ABOUT THIS EXERCISE: Report how many lines in the data include "will", with the number as the only reply.

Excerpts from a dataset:

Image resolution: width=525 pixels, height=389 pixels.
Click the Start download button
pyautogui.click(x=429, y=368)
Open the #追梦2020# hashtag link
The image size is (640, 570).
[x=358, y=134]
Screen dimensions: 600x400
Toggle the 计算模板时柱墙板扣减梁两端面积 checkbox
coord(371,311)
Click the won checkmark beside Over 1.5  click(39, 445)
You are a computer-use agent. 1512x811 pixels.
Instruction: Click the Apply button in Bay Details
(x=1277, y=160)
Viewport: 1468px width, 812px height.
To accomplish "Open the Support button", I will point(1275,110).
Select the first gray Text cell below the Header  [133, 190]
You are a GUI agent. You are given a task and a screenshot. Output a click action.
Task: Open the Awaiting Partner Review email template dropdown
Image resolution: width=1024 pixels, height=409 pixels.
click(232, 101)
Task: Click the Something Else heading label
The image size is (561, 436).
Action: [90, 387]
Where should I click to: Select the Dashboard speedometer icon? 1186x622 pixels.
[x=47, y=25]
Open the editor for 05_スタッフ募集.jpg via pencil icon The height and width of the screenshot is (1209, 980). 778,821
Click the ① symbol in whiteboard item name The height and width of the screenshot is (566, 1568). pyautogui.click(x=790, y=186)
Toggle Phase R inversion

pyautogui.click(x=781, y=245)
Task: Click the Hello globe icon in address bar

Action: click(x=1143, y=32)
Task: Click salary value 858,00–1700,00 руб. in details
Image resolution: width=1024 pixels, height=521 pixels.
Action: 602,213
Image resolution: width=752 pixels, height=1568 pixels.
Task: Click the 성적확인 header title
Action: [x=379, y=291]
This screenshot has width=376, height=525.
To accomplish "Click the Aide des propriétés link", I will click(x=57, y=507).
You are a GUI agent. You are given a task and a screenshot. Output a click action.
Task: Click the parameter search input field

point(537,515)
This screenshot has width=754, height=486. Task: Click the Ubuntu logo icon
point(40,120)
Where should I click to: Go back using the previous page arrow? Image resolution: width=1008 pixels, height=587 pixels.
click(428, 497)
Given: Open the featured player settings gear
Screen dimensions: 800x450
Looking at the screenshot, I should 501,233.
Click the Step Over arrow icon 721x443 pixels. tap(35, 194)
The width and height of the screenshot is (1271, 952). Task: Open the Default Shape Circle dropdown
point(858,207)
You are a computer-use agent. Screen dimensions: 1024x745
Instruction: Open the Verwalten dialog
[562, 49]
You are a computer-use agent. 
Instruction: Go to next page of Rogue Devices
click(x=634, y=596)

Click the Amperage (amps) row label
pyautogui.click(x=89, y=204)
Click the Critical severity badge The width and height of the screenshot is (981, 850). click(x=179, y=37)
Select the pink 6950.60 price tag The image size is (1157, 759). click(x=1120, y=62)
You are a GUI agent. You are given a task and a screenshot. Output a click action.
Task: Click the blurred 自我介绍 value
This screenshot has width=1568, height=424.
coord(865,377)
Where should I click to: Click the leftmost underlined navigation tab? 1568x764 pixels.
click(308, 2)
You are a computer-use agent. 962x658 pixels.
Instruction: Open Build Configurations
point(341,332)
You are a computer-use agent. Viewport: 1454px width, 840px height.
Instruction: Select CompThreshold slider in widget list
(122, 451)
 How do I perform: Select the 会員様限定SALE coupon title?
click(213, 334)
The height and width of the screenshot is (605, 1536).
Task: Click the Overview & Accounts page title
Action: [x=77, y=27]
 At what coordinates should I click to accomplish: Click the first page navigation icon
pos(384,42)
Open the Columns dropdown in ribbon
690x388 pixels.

SOLUTION FOR THIS EXERCISE: 2